Tapi, siang kemarin, terungkap kehebohan baru dari halte-halte bis Trans-Jogja ini. Berkaitan dengan fasilitas yang disediakan bagi para difabel. Bangunan fisik halte-halte ini memang bagus. Berwarna solid, bersih, tidak kusam (belum, mungkin!), minimalis, dan berkesan modern.

Nilai lebih tampak dari tersedianya tangga khusus bagi pengguna kursi roda (ram). Hebat! Pengelola Trans-Jogja rupanya bermoral tinggi. Mereka memperhatikan kepentingan para difabel pengguna kursi roda.

Tapi, tunggu dulu. Apa itu? Sebuah tiang listrik tepat di ujung ram? Apa maksudnya? Tentu saja pengguna kursi roda tak akan bisa menggunakan ram yang ujungnya terhalang tiang listrik, bukan? Tragis.

Lalu halte lainnya? Ternyata tak hanya ram di sebuah halte yang bermasalah.
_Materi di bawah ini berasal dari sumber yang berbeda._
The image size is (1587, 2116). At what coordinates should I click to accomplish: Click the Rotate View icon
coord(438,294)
Tapi banyak. Mulai dari ram yang terhalang taman, terhalang pagar, terhalang tiang bendera, sampai ram yang terlalu curam. Argh!

"Iya, Mbak, masa kecuraman ram ada yang sampai 45 derajat," ungkap Slamet, temanku yang seorang difabel.
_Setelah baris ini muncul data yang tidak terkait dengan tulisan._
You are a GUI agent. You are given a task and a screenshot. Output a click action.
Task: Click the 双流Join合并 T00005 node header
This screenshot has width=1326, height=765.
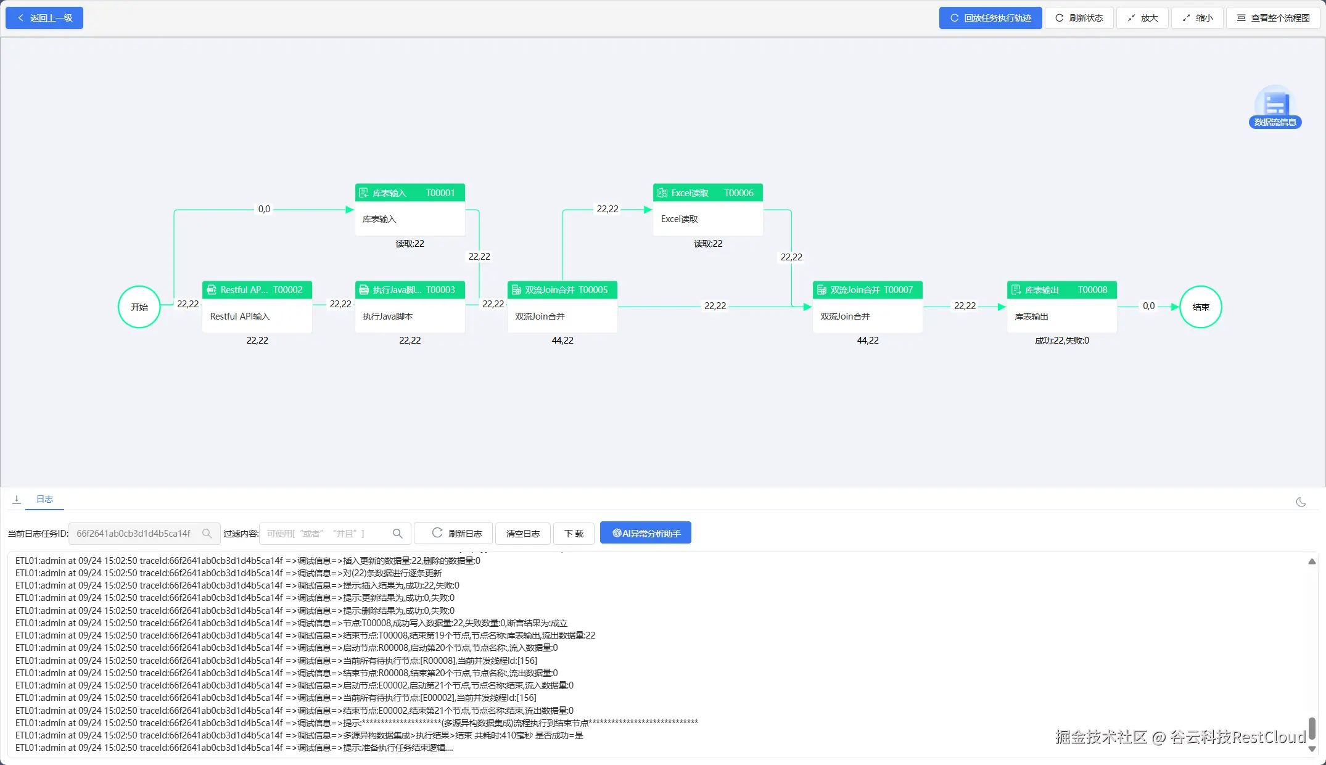coord(562,290)
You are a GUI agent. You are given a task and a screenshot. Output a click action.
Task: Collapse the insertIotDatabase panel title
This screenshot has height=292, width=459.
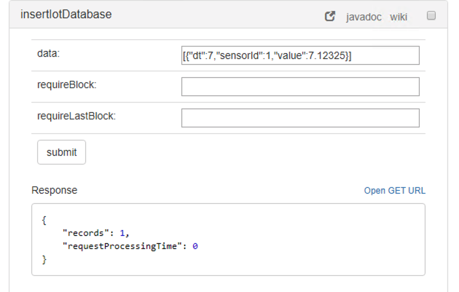click(66, 15)
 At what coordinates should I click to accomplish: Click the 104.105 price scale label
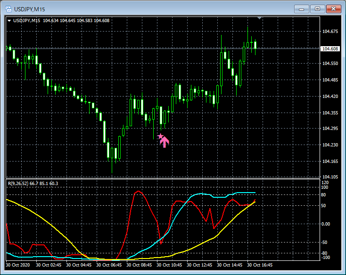click(330, 177)
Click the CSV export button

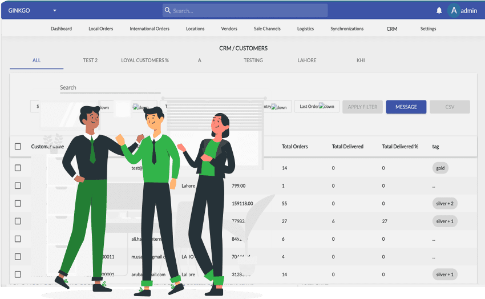pyautogui.click(x=450, y=107)
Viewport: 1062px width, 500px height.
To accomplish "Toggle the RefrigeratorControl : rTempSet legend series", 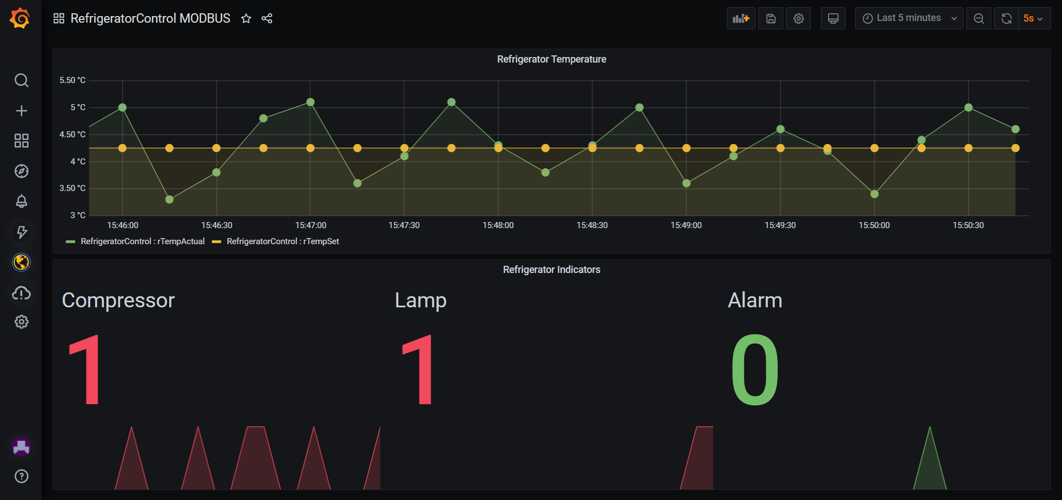I will coord(283,241).
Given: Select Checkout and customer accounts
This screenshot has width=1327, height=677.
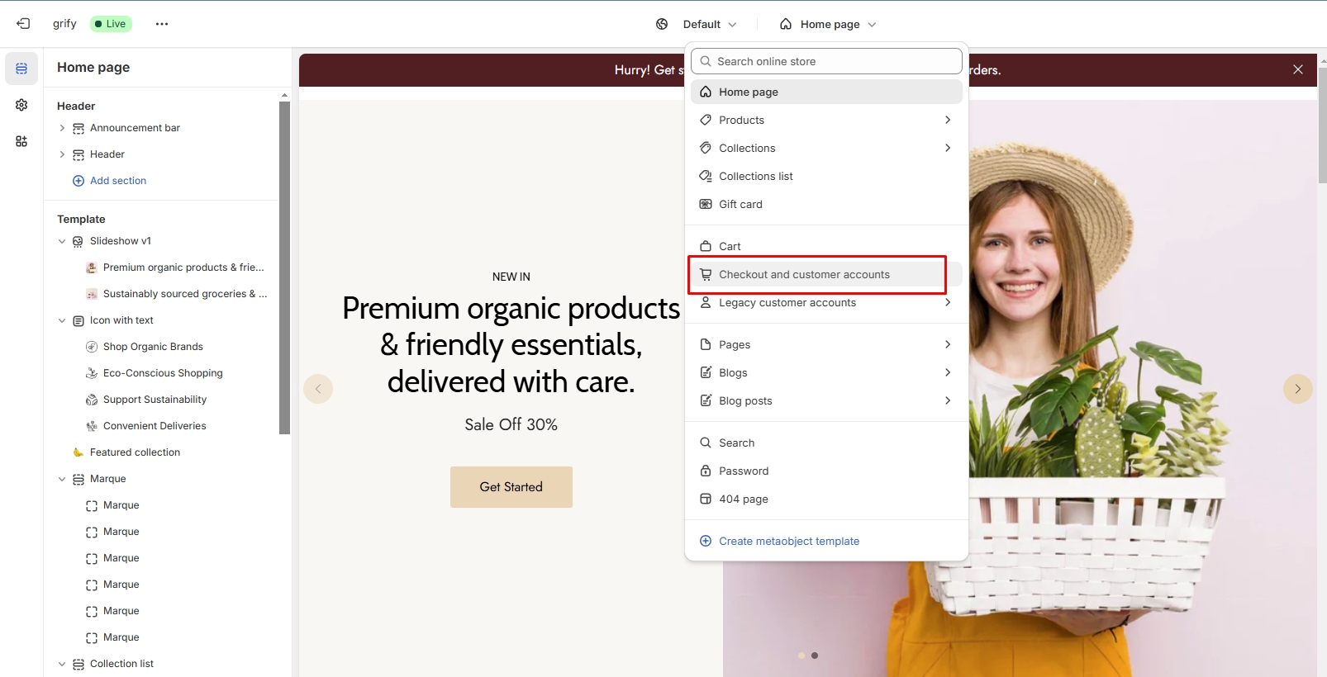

Hanya melihatnya pun bisa membuatku cukup kesal. Apa lagi para difabel yang seakan-akan diberi harapan semu itu. Mana mungkin mereka bisa menggunakan ram-ram yang hanya dibangun separuh hati seperti itu.

Memangnya, apa yang dipikirkan oleh para pengelolanya?

Selain pemborosan - karena bila harus membongkar berarti biaya akan membengkak - pembangunan halte-halte ini aku lihat memang kurang terencana dengan baik. Seperti tidak mengindahkan tata kota atau memperhatikan fasilitas difabel itu.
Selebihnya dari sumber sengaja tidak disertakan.